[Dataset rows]

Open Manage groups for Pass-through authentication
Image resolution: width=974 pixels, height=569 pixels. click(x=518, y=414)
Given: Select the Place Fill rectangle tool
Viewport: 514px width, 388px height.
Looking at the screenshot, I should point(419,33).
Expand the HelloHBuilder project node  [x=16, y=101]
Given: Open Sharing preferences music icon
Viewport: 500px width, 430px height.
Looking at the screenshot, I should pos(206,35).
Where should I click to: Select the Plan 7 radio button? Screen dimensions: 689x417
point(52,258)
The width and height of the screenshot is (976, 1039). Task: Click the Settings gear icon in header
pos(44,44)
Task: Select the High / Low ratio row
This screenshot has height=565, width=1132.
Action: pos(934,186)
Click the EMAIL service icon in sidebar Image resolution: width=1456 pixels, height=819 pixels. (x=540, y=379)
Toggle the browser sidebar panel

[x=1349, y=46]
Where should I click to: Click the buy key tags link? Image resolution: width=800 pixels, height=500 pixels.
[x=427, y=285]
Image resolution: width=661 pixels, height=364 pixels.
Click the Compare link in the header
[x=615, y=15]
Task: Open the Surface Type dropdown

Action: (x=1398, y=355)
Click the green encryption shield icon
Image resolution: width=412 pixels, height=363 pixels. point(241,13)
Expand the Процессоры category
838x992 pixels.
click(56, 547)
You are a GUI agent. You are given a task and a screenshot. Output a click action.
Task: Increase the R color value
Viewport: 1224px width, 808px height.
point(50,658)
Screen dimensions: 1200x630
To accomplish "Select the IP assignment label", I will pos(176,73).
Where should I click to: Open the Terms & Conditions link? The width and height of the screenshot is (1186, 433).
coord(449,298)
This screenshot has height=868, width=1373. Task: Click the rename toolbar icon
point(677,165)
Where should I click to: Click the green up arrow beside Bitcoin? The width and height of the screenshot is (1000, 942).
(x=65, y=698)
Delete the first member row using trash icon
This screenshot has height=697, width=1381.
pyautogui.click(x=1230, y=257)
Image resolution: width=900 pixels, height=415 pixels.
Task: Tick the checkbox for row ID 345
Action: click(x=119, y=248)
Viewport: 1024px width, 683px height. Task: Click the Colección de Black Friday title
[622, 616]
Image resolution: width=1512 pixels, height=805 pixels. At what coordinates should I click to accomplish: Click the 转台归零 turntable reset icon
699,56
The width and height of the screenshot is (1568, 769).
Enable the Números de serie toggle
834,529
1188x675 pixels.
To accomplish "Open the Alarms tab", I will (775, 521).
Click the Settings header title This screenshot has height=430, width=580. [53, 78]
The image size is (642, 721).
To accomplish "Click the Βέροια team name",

▶ [The task] Write out the entries again, swapping each "header" for "top bar" and leaving everything else unchanged.

▶ [Answer to the exercise]
Open Manage groups for Pass-through authentication
Image resolution: width=974 pixels, height=569 pixels. click(x=518, y=414)
Given: Select the Place Fill rectangle tool
Viewport: 514px width, 388px height.
Looking at the screenshot, I should point(419,33).
Expand the HelloHBuilder project node  [x=16, y=101]
Given: Open Sharing preferences music icon
Viewport: 500px width, 430px height.
Looking at the screenshot, I should pos(206,35).
Where should I click to: Select the Plan 7 radio button? Screen dimensions: 689x417
point(52,258)
The width and height of the screenshot is (976, 1039). Task: Click the Settings gear icon in top bar
pos(44,44)
Task: Select the High / Low ratio row
This screenshot has height=565, width=1132.
Action: pos(934,186)
Click the EMAIL service icon in sidebar Image resolution: width=1456 pixels, height=819 pixels. (x=540, y=379)
Toggle the browser sidebar panel

[x=1349, y=46]
Where should I click to: Click the buy key tags link? Image resolution: width=800 pixels, height=500 pixels.
[x=427, y=285]
Image resolution: width=661 pixels, height=364 pixels.
Click the Compare link in the top bar
[x=615, y=15]
Task: Open the Surface Type dropdown

Action: (x=1398, y=355)
Click the green encryption shield icon
Image resolution: width=412 pixels, height=363 pixels. point(241,13)
Expand the Процессоры category
838x992 pixels.
click(56, 547)
You are a GUI agent. You are given a task and a screenshot. Output a click action.
Task: Increase the R color value
Viewport: 1224px width, 808px height.
point(50,658)
Screen dimensions: 1200x630
To accomplish "Select the IP assignment label", I will pos(176,73).
Where should I click to: Open the Terms & Conditions link? The width and height of the screenshot is (1186, 433).
coord(449,298)
This screenshot has height=868, width=1373. Task: Click the rename toolbar icon
point(677,165)
Where should I click to: Click the green up arrow beside Bitcoin? The width and height of the screenshot is (1000, 942).
(x=65, y=698)
Delete the first member row using trash icon
This screenshot has height=697, width=1381.
pyautogui.click(x=1230, y=257)
Image resolution: width=900 pixels, height=415 pixels.
Task: Tick the checkbox for row ID 345
Action: click(x=119, y=248)
Viewport: 1024px width, 683px height. Task: Click the Colección de Black Friday title
[622, 616]
Image resolution: width=1512 pixels, height=805 pixels. At what coordinates should I click to accomplish: Click the 转台归零 turntable reset icon
699,56
The width and height of the screenshot is (1568, 769).
Enable the Números de serie toggle
834,529
1188x675 pixels.
To accomplish "Open the Alarms tab", I will (775, 521).
Click the Settings top bar title This screenshot has height=430, width=580. [53, 78]
The image size is (642, 721).
To accomplish "Click the Βέροια team name",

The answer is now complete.